Making IT Work, an independent report published by the Department of Health on 7 September, calls for a major effort to place well-qualified clinicians with advanced informatics training in every trust.

It estimates that an average-sized trust needs at least five such individuals on its staff, led by a chief clinical information officer.

The NHS needs to train national leaders in informatics, it says. Creating several slots each year for people with an interest in clinical informatics would be an ‘excellent investment’.

£42 million – just one per cent of the £4.2 billion to be spent on digitising the NHS – should be used to support workforce development and training.

The report sets out timelines to achieve its recommendations. By the end of next year, the health service should have established a programme to rapidly train healthcare informaticians in executive leadership and informatics, the document says.

The first few classes in this intensive 6-12 month training programme should focus on training individuals who will work at trusts with appropriate ‘digital maturity’.

And NHS England should have started a workforce plan designed to grow other segments of IT-related workforce, including clinician informaticians, again by December 2017.

All health professionals, including physios, should receive foundational training in informatics, it says, as well as in the integration of digital tools into their practices. This type of training should begin early in their professional education.

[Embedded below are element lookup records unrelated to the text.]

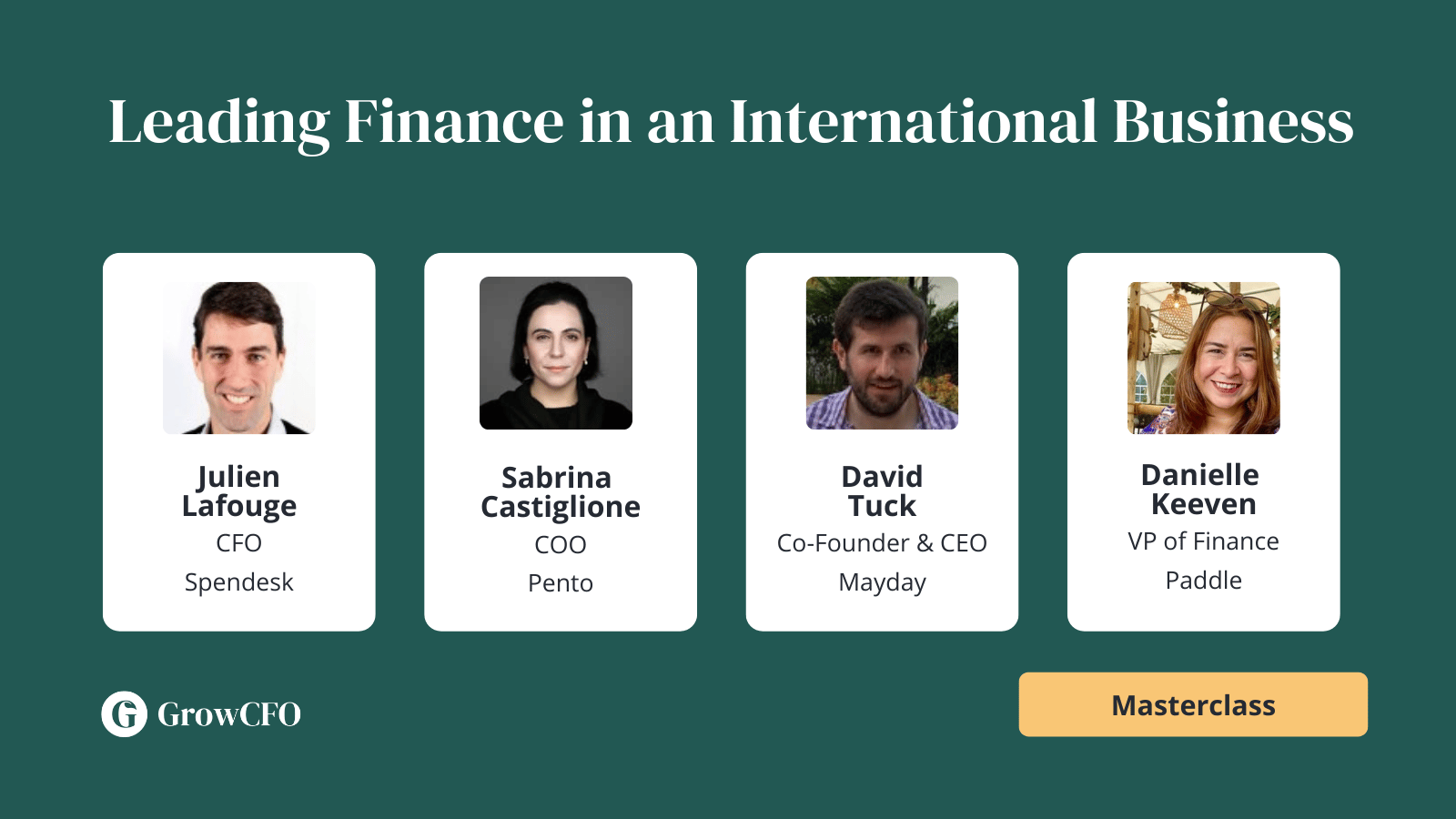Image resolution: width=1456 pixels, height=819 pixels.
Task: Click the name Danielle Keeven
Action: 1203,490
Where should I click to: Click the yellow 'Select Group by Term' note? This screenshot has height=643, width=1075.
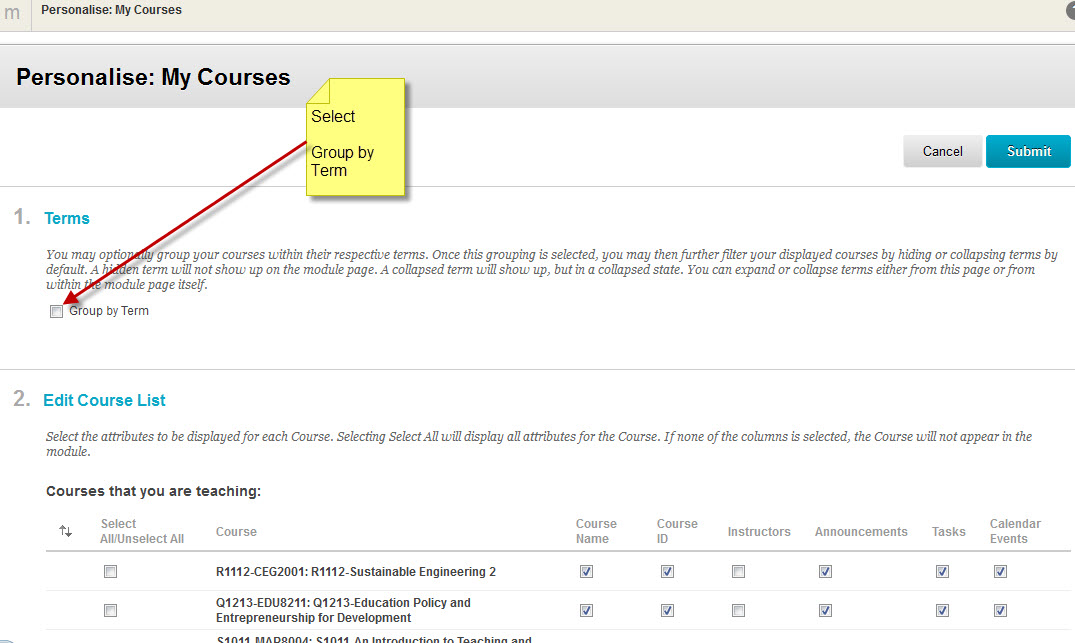pyautogui.click(x=356, y=137)
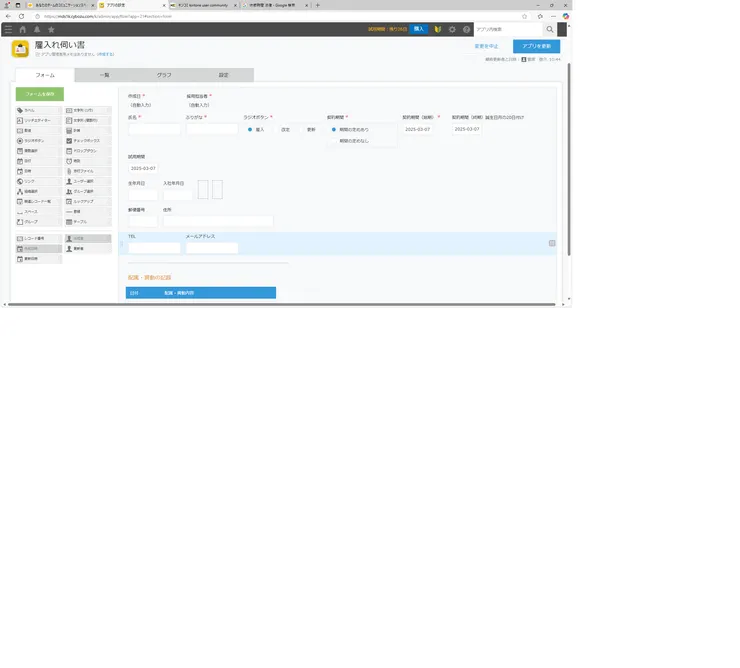740x668 pixels.
Task: Switch to the グラフ tab
Action: (x=164, y=75)
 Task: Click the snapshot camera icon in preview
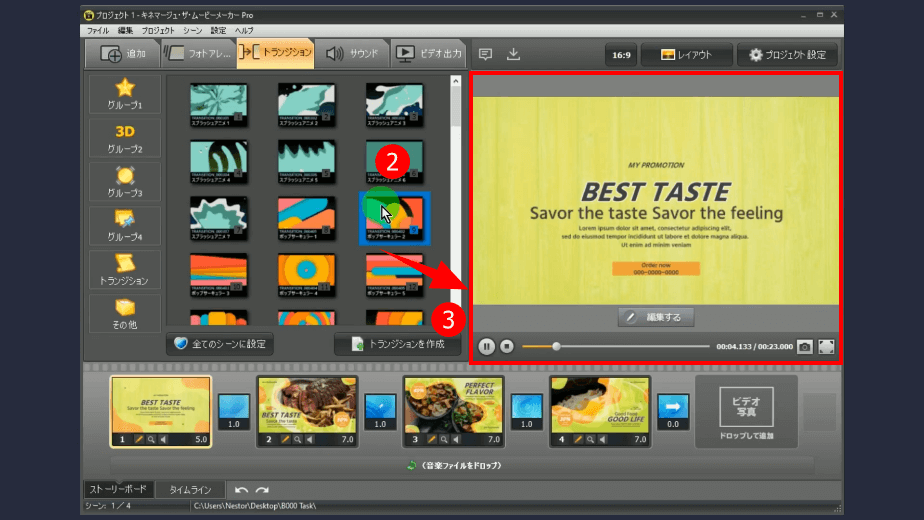click(x=805, y=346)
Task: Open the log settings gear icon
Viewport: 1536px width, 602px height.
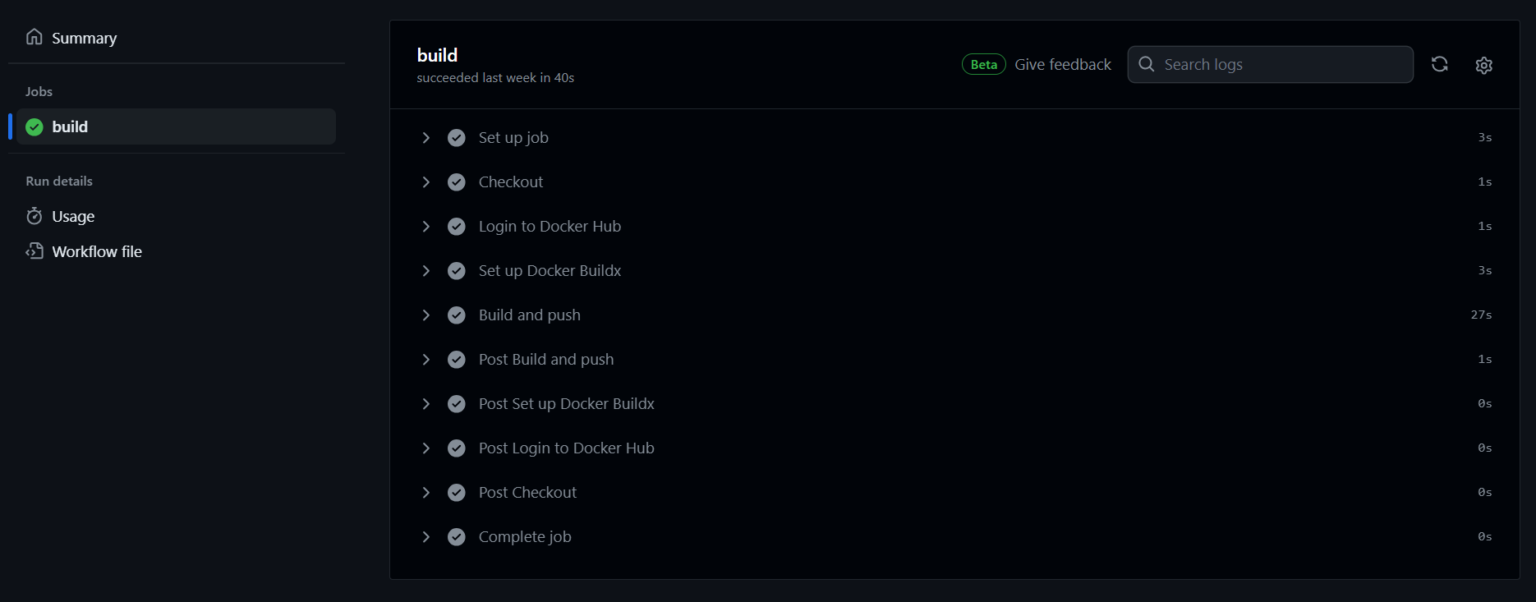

Sarah Judge, a specialist physiotherapist and AHP lead for West Suffolk NHS Trust’s e-health record project, welcomed the recommendations. She said: ‘Physiotherapists should not be afraid to go for these training opportunities.’

‘They should use their existing IT skills, but take up the chance to enhance these wherever possible.'

Ms Judge’s role in the development of West Suffolk’s e-care programme will feature in a future issue of Frontline.